Another bright spot was the 1999 creation of the Microarray Gene Expression Data Society (MGED) in the United Kingdom. MGED is a grass-roots organization whose mission is to produce standards that allow people to share and understand the data produced by microarray experiments. In 2000, they published a paper in Nature Genetics in 2000 including a guide to authors, editors, and reviewers of microarray gene expression papers. They also established a data exchange format.
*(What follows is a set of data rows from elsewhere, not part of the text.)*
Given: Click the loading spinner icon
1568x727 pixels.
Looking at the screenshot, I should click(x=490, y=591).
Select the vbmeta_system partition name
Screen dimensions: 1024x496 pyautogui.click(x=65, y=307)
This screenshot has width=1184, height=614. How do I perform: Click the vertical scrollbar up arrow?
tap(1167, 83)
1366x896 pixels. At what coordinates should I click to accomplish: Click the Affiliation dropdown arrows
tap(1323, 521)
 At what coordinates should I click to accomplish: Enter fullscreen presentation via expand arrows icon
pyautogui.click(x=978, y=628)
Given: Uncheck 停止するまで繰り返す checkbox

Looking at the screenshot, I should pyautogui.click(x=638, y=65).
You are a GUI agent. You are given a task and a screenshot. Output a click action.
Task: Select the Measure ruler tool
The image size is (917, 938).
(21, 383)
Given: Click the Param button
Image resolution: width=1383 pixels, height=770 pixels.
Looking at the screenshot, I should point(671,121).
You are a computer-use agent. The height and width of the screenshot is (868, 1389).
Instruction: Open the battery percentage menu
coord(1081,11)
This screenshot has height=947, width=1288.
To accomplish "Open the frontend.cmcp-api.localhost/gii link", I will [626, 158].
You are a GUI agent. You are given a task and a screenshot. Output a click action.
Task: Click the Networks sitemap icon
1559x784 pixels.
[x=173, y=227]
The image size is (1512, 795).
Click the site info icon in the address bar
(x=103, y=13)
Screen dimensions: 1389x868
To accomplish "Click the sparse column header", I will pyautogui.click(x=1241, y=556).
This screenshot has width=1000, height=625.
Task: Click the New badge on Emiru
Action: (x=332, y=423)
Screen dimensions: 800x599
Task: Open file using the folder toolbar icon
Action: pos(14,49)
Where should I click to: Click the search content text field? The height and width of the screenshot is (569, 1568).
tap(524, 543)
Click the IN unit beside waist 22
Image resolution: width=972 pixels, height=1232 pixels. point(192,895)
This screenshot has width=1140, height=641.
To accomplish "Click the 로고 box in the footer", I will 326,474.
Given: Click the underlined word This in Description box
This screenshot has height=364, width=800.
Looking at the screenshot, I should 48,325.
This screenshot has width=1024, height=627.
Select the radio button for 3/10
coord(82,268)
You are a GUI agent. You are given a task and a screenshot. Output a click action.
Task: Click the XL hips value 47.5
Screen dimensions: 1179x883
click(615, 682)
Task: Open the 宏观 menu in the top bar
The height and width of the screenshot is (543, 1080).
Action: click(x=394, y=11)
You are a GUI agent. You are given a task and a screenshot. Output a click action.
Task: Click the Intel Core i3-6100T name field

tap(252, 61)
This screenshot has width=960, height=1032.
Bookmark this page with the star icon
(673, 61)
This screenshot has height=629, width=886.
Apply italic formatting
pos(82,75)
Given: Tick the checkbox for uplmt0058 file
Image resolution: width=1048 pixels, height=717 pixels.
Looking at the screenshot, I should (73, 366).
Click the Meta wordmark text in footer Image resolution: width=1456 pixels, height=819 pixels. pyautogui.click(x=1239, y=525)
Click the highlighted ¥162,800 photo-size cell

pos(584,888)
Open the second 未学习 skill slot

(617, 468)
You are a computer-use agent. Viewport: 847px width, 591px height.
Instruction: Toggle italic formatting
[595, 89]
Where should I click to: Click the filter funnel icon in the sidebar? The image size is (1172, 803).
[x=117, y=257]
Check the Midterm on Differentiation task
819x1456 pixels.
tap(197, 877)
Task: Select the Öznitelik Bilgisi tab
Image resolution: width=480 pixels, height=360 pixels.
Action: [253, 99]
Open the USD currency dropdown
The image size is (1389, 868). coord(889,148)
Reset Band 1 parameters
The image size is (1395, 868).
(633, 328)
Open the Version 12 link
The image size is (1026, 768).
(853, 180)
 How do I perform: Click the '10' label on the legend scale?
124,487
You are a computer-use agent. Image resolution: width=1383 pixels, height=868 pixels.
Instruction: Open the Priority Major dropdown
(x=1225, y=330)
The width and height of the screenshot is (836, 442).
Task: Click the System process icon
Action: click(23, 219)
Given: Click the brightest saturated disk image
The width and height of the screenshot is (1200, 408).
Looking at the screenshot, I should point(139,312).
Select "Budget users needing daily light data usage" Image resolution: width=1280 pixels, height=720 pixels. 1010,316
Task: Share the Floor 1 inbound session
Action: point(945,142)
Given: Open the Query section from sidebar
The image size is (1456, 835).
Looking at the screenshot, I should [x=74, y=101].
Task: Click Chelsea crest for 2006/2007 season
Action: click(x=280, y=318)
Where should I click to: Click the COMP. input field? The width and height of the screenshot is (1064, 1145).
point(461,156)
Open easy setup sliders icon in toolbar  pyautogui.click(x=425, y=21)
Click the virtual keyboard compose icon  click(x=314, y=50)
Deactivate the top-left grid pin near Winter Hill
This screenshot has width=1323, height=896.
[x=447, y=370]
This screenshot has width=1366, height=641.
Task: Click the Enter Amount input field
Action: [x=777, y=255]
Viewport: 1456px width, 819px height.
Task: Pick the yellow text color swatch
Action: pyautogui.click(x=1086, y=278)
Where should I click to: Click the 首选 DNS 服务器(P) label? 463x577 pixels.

FDA also said in a recent report, Critical Path Report and Opportunities List, that biomarker development is a critical area of focus, and, to that end, the agency is developing the process for regulatory acceptance of biomarkers used with cancer therapies. In February, FDA, NCI, and the Centers for Medicare and Medicaid Services announced an Oncology Biomarker Qualification Initiative to speed the development and evaluation of cancer therapies. Their first project will be to validate and standardize the use of fluorodeoxyglucose–positron emission tomography (PET) scanning as a predictor of tumor response in patients being treated for non-Hodgkin lymphoma. The scanner acts like a molecular camera, which uses the fluorine isotope tag on glucose to visualize the higher metabolic rate of glucose in cancer cells compared with that in normal cells.

Another ongoing effort is the creation of the Multiple Myeloma Research Consortium, which brings together leading academic institutions to accelerate drug development in the treatment of multiple myeloma (see sidebar, p. 573). Current projects involve preclinical efforts to validate key targets in the disease and collaborations with biotech partners to test promising therapies in early trials.

Looking back on the two and a half days, Richard A. Frank, M.D., Ph.D., vice president of clinical and medical strategy at GE Healthcare in Princeton, N.J., thought the main point to remember was to stay focused on the goal—developing products to help patients. Biomarkers hold the promise of detecting disease early, staging it accurately, testing drug response, assessing the treatment benefit, and refining treatment regimens, Frank said.

A committee appointed by the Institute of Medicine will use the proceedings of the meeting to help develop recommendations for the field of biomarker development. The final report of the committee is expected in early 2007.